- **Task to complete**
Write out every one of the following items word for word, leaving out the pictures.

-- Start Record set --

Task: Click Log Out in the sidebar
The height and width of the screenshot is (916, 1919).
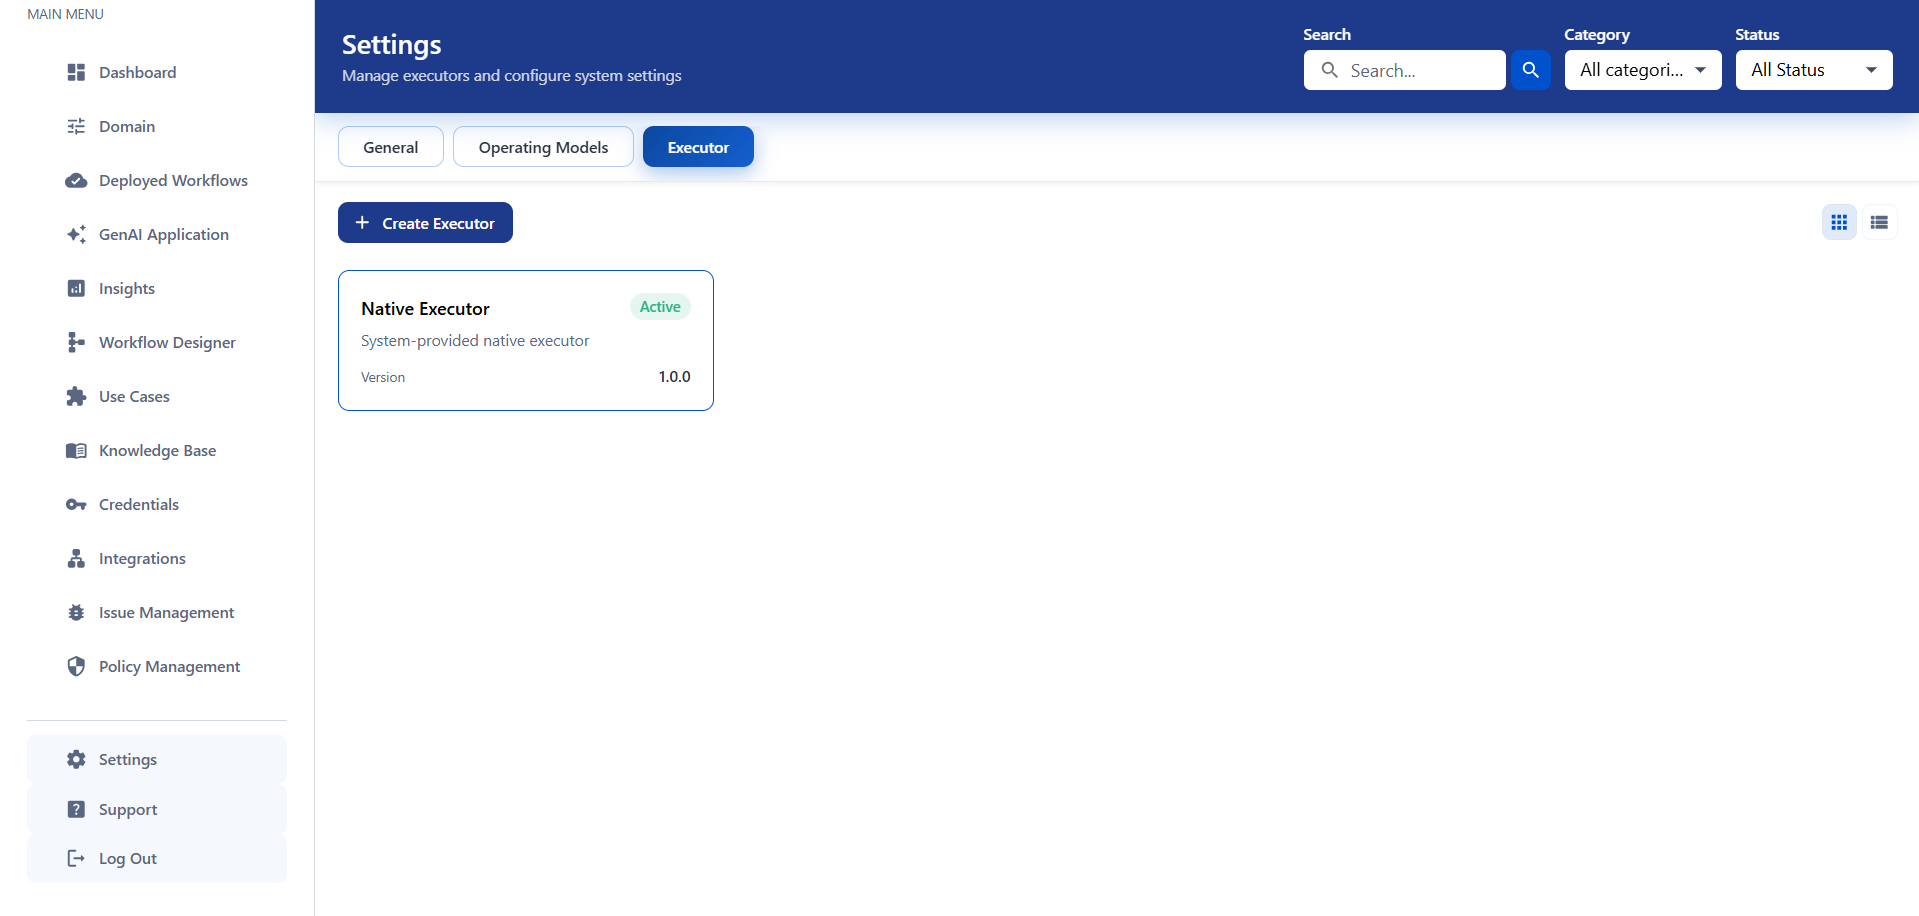Action: coord(128,858)
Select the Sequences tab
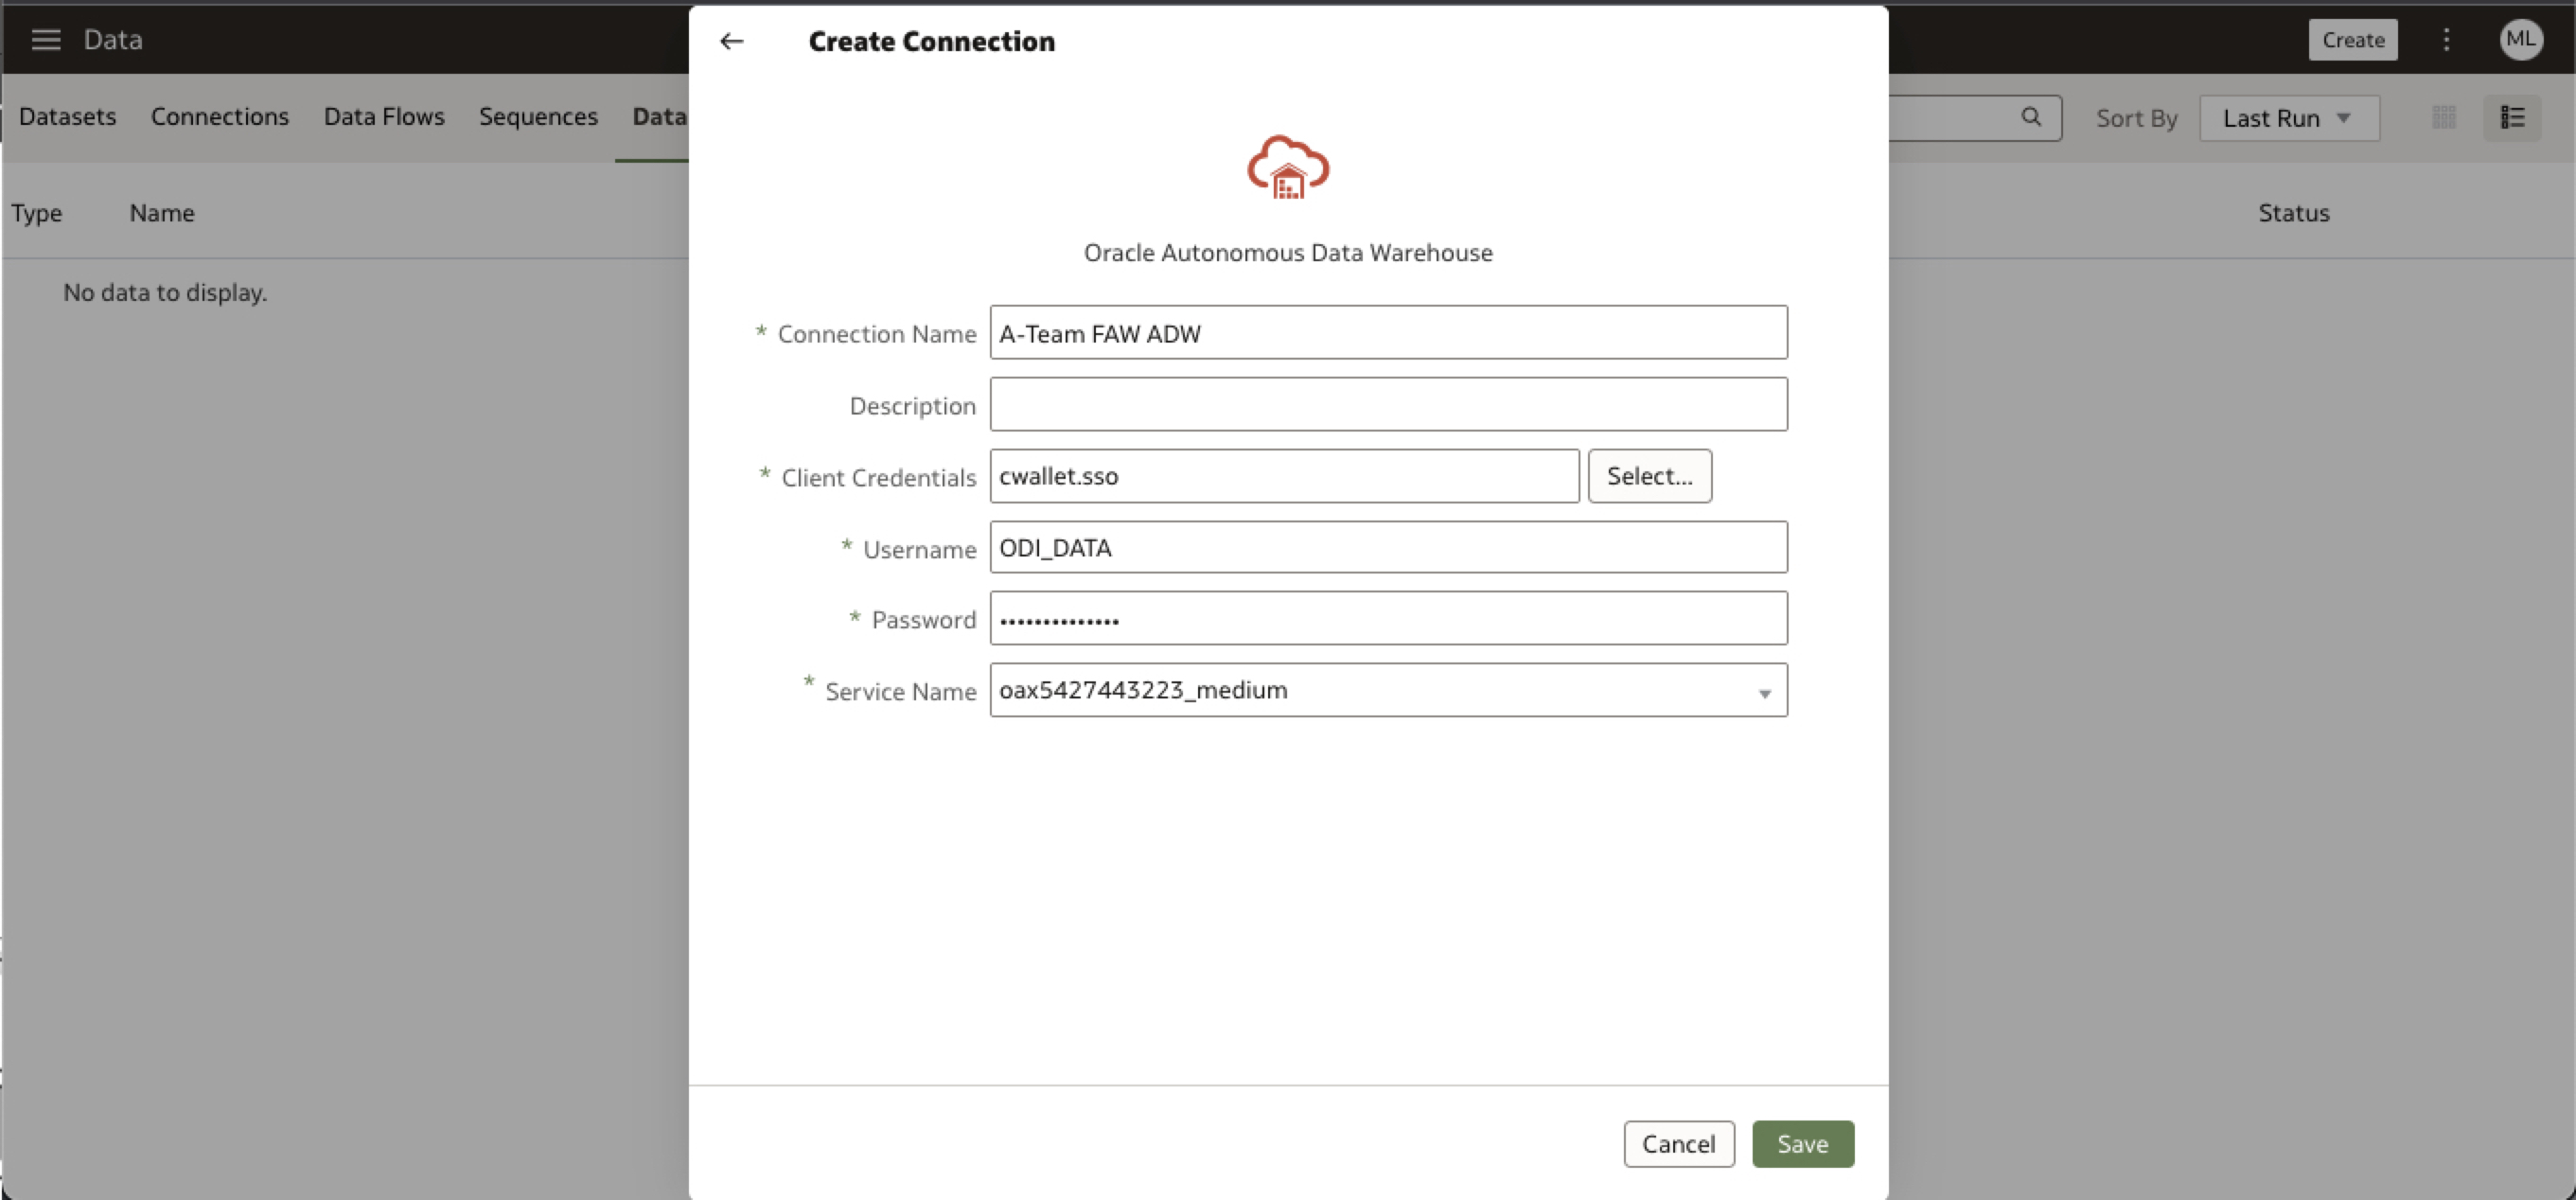The width and height of the screenshot is (2576, 1200). tap(538, 117)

-- End Record set --

- **Written solution**
Task: Click Log Out in the sidebar
The height and width of the screenshot is (916, 1919).
Action: coord(128,858)
Select the Sequences tab
The width and height of the screenshot is (2576, 1200). tap(538, 117)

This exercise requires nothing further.